Blagrave partners give us their feedback!

During July and August, we invited our all our funding partners to provide us with some anonymous feedback regarding the Blagrave Trust’s work.  This was undertaken on our behalf by Keystone Accountability.

The rationale for this exercise is that we believe passionately that funders should listen to their primary stakeholders, the charities they support – to ensure that our work enables them to be as effective as possible.  Anonymous feedback removes the potential concern that criticism of any areas of Blagrave practice may affect future funding bids.  This is key.

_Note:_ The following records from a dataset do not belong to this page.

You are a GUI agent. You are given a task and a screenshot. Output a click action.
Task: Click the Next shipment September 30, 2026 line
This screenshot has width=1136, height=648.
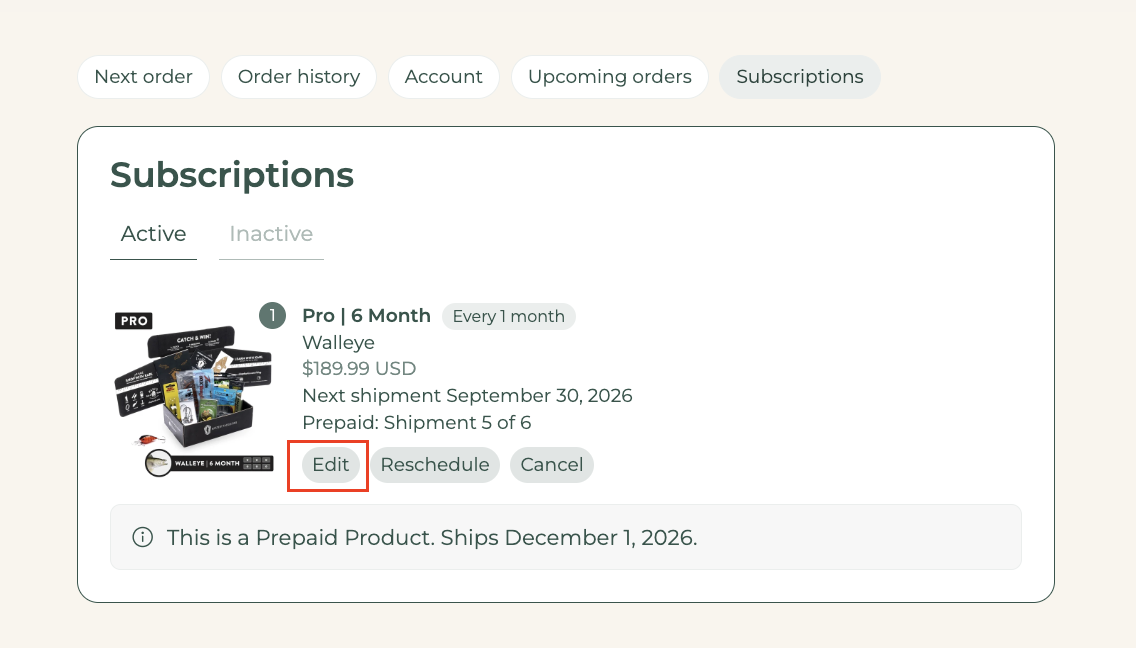tap(467, 396)
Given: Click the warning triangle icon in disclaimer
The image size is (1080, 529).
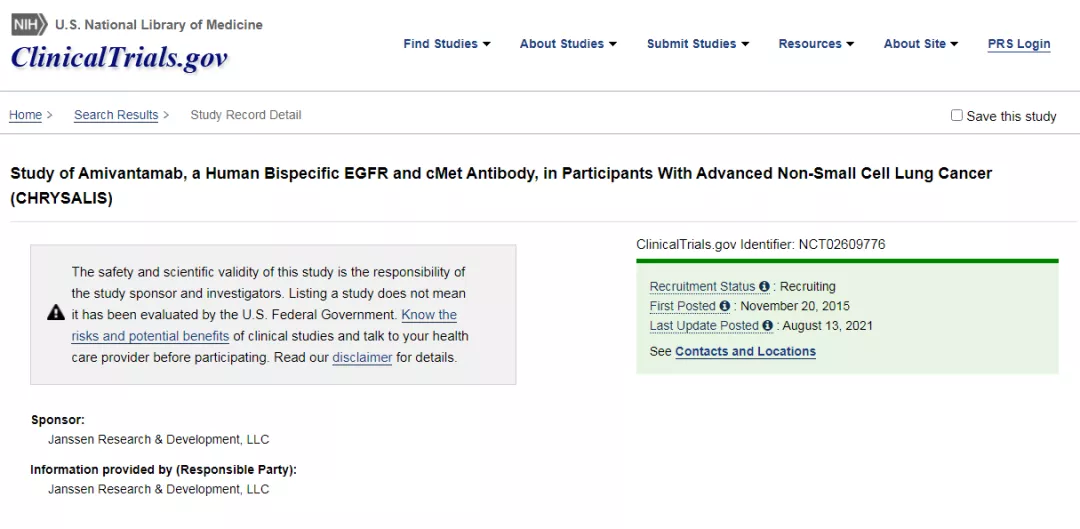Looking at the screenshot, I should coord(56,313).
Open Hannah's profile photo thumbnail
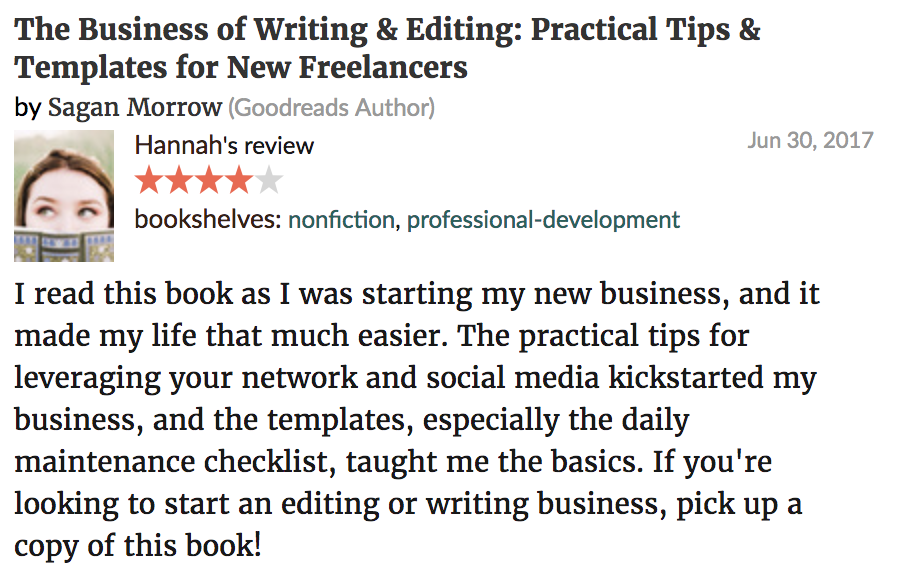 [64, 196]
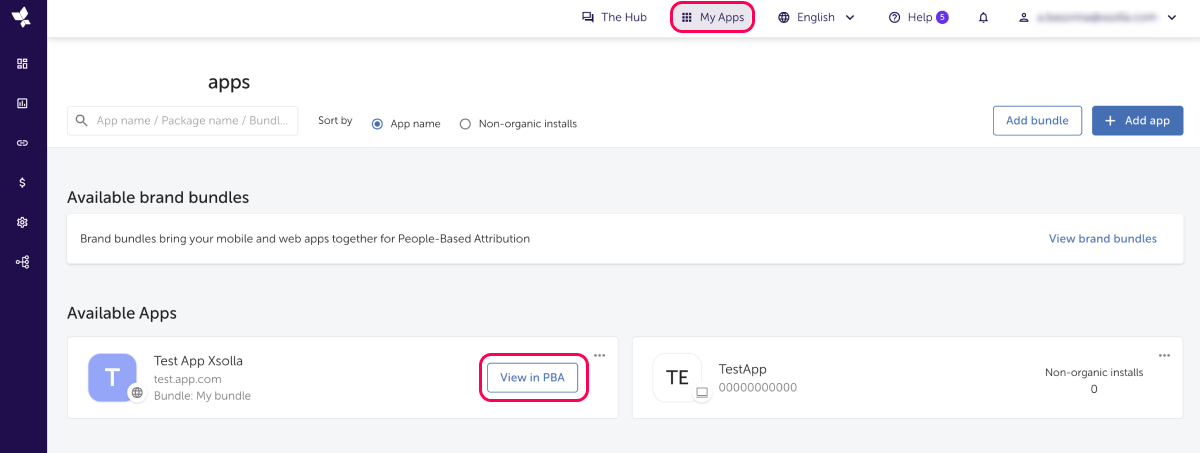The image size is (1200, 453).
Task: Open the dashboard grid icon in sidebar
Action: coord(22,64)
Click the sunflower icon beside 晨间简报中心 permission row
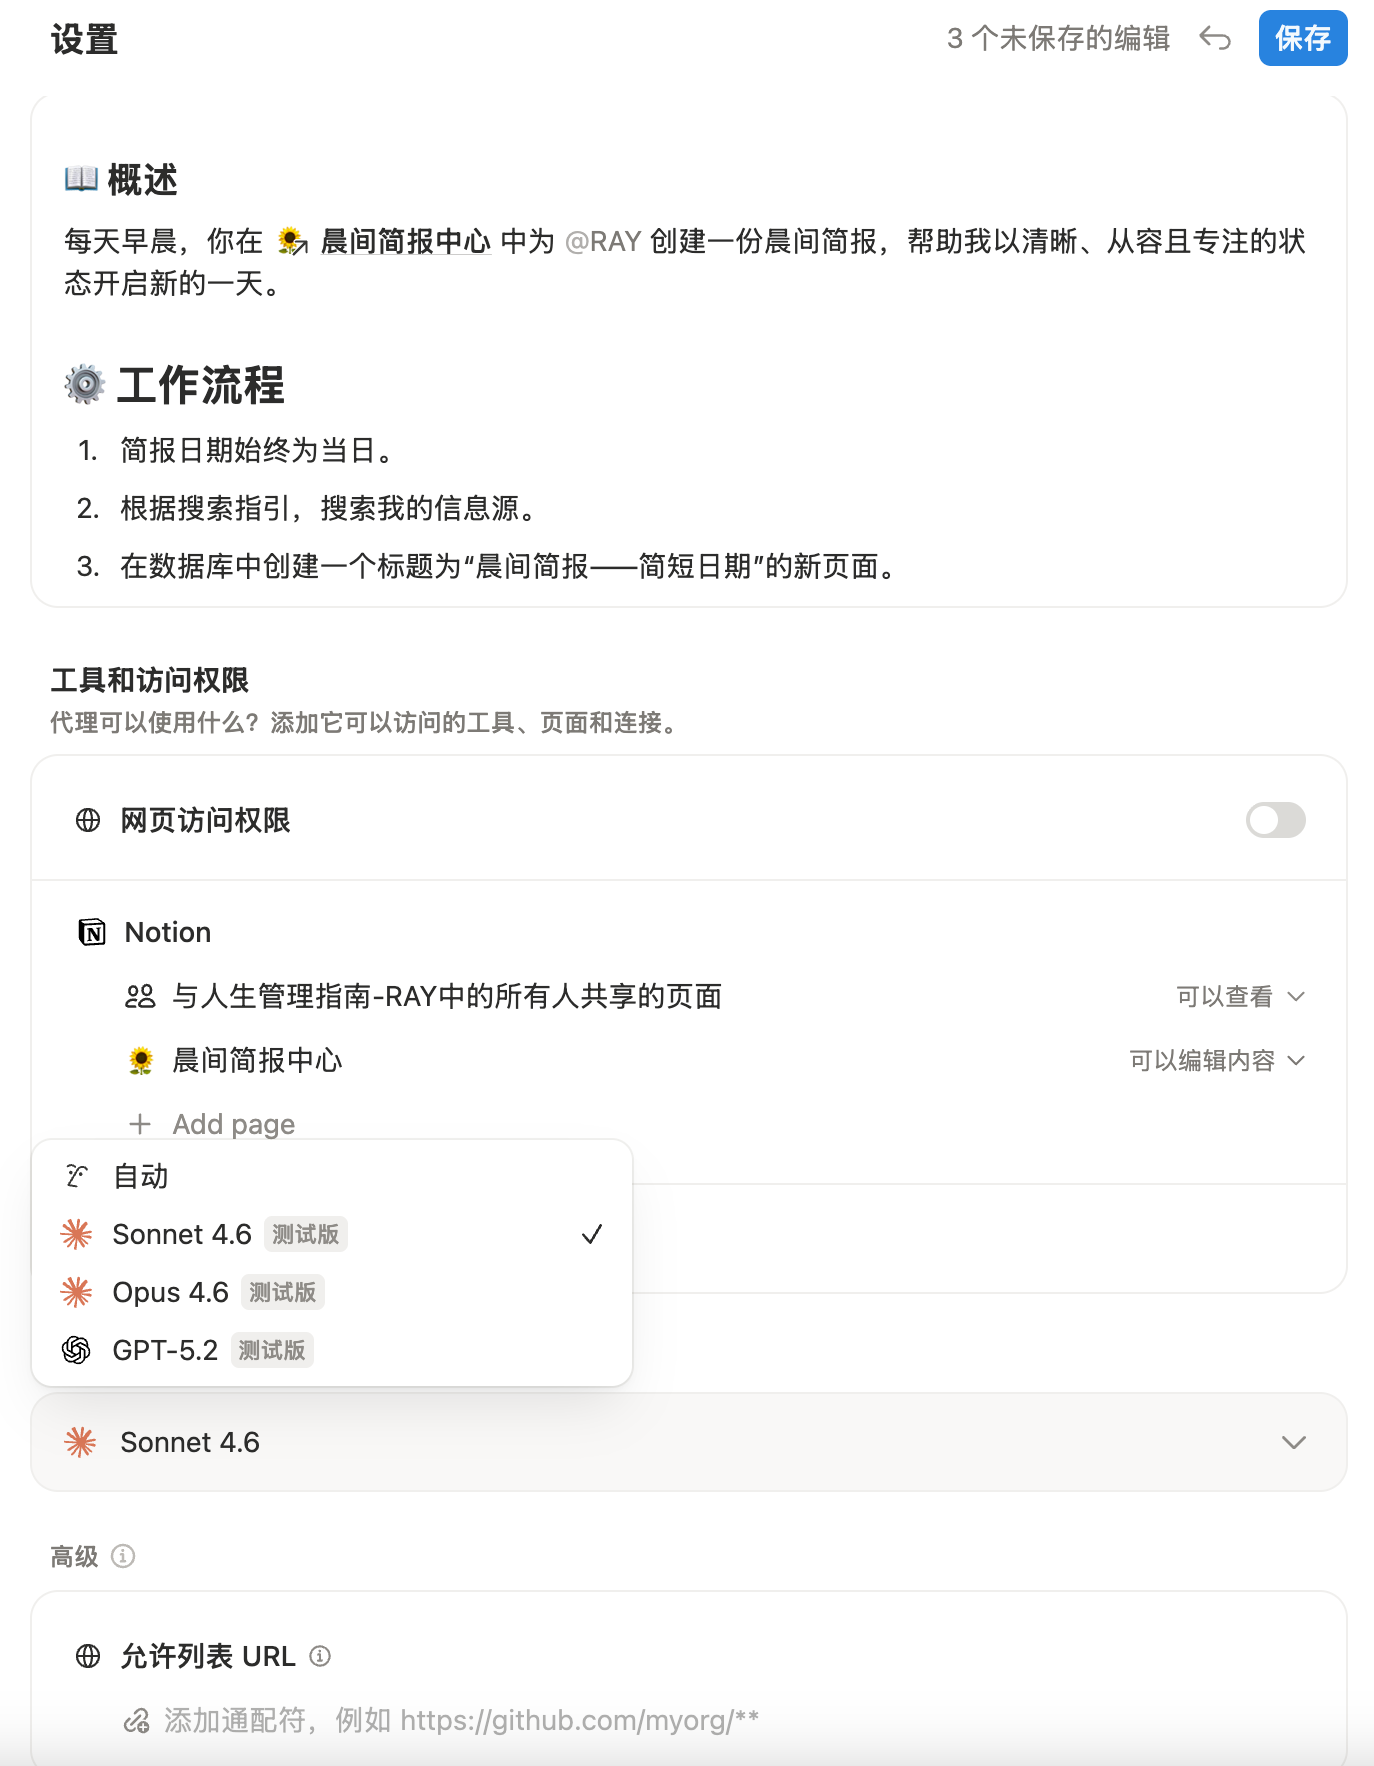 pos(141,1061)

We were grateful to receive a really high response rate (74%) and to see that our partners feel great confidence that we will actually act upon the feedback we receive, which we will endeavour to do.

Some key findings:

Our partners value highly the visits both pre-approval and monitoring that we make; feel our application process is straightforward and proportionate; are extremely satisfied with the level of communication, responsiveness and competency of staff; the length of support we provide (3 years plus); and the speed of financial support.   79% said they would chose to work with Blagrave over other funders with a similar grant value.

However, the feedback also pointed to areas for improvement, some of which I highlight here:

Partners felt that we do not adequately contribute to general or core costs.  We clearly need to do more to raise awareness of the fact that we are infact happy to provide core cost funding and explore the reasons for this in more detail.

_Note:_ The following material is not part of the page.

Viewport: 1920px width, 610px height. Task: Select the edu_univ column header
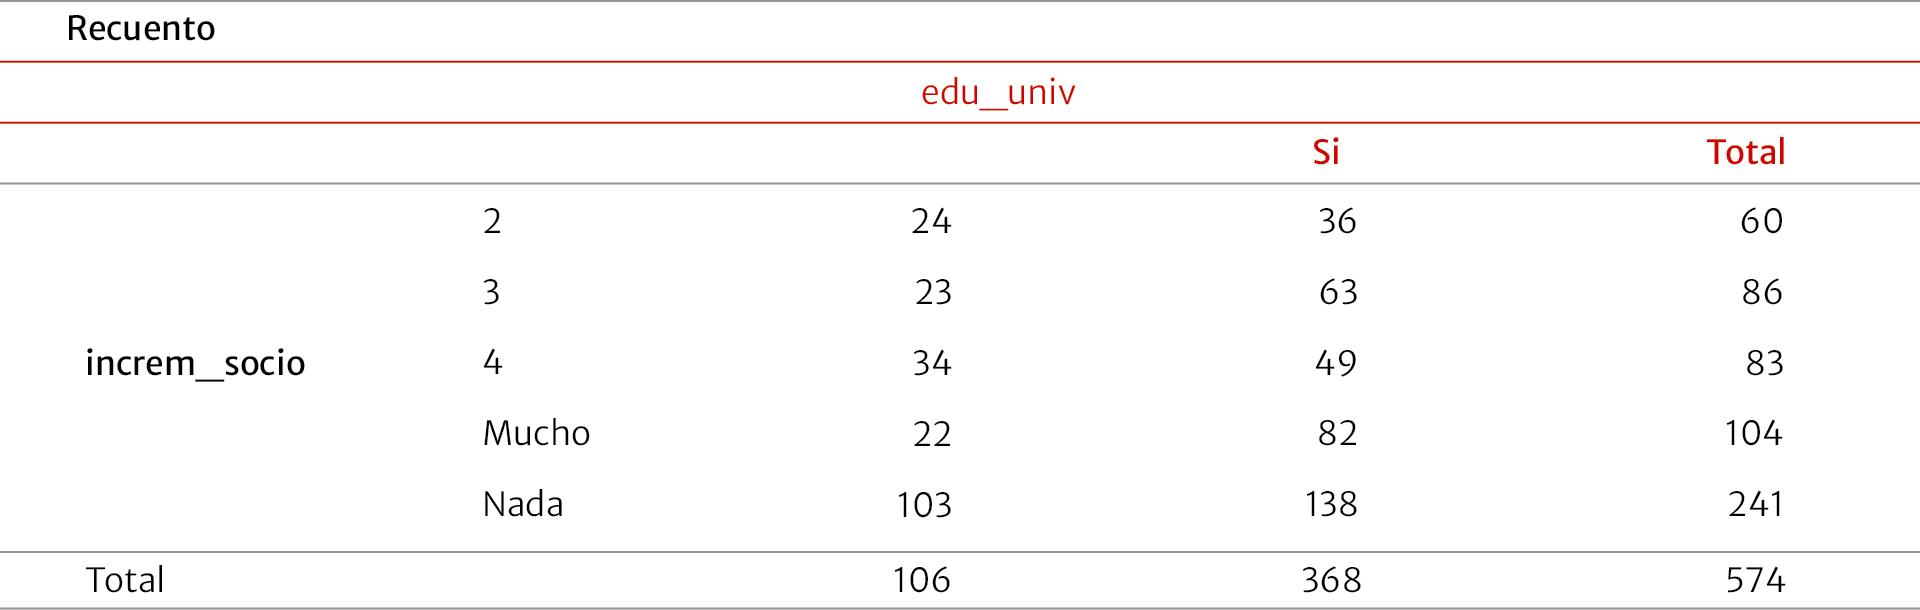(997, 93)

More support would be desired to identify useful and relevant ways to monitor – particularly amongst smaller charities.  Where monitoring reports are provided to us, partners would like more feedback as well as clarity about how we use the information they provide.

Partners highlighted 3 areas they would like more support:  1) introduction to other organisations to share lessons and experiences working on same issues 2) support accessing other funds and 3) communicating and publicizing their work.    We are confident that through our annual partner conference and the community of practice we have started on youth feedback practice, we are making some progress in these areas. There is certainly more we can do on points 2 and 3, and we have some initial ideas.

All in all we feel this was a really valuable exercise, as it confirmed areas we hoped we were doing well in, and threw up some surprising observations, which we can use to inform our work moving forwards.

A key challenge for us as a small Trust is getting the right balance between ambition, aspiration, ideas and actual human and financial capacity.  We can invest further in our capacity to support partners better and will continue to do so, but the trade off is that in so doing we may have marginally less grant funding to give away.